#### Record excerpts:
◆ ◆ ◆
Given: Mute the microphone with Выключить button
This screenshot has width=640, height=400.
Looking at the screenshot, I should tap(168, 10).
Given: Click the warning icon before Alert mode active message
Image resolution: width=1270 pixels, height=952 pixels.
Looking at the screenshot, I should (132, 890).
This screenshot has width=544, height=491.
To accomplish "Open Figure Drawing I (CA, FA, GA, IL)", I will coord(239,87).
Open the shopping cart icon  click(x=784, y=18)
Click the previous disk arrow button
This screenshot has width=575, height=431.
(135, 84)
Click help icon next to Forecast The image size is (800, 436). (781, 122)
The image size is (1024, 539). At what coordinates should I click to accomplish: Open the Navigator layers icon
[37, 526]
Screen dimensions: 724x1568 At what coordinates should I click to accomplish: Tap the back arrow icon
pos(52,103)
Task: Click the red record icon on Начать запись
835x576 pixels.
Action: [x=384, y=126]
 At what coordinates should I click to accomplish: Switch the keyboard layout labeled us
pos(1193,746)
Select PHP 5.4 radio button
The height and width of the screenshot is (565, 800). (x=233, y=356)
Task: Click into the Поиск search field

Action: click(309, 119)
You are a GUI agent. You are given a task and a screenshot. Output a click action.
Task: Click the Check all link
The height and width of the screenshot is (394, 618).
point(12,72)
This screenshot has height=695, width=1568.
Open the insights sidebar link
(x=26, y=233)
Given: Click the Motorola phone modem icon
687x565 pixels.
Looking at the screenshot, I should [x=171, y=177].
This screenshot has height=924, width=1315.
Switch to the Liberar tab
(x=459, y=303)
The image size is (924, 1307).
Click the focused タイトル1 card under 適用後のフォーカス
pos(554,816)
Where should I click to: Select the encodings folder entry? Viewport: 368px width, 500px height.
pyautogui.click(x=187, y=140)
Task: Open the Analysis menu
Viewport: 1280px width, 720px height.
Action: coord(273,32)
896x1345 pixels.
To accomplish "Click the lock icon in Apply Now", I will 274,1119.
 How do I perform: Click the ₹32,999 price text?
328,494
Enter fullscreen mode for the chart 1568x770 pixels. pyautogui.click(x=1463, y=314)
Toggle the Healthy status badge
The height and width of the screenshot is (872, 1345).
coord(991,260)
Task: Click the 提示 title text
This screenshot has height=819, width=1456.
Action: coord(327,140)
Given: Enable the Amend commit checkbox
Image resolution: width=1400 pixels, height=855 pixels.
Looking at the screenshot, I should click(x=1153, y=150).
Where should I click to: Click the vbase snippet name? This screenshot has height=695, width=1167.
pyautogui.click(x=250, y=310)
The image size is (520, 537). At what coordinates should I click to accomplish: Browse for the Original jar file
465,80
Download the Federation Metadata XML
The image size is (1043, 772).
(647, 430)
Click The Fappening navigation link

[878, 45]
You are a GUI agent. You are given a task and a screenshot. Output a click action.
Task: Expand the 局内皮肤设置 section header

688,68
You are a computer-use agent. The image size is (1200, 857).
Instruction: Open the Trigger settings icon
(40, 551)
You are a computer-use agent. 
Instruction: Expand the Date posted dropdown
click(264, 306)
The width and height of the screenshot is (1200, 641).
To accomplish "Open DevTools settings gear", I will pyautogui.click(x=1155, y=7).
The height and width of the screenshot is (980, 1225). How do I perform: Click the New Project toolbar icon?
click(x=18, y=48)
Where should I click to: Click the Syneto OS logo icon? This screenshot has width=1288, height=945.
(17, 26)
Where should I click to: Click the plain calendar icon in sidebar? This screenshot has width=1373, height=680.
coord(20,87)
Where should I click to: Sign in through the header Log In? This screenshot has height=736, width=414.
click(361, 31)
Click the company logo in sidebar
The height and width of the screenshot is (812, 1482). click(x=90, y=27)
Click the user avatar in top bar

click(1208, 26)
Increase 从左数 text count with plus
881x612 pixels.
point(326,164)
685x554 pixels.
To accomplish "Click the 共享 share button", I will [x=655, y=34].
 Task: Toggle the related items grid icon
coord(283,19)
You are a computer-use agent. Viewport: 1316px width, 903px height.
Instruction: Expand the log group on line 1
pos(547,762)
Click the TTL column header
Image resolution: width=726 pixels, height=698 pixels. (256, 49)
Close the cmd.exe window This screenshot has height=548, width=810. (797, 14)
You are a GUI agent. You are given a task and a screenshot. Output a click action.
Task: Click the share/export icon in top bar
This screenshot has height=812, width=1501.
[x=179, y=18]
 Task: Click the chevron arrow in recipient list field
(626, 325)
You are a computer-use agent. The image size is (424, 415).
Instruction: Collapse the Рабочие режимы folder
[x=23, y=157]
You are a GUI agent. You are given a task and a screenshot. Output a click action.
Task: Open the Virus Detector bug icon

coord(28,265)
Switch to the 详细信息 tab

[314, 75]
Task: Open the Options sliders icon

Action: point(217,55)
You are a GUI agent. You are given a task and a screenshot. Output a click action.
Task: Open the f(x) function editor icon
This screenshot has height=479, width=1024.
◆ ◆ ◆
#### What the task requires:
Look through the material for "computer". Copy each line that has it.

#### Result of this exercise:
You are a computer-use agent. The image size is (1200, 857).
You are a computer-use agent. 
You are a computer-use agent. Viewport: 1316px width, 903px height.
You are a computer-use agent. The image size is (424, 415).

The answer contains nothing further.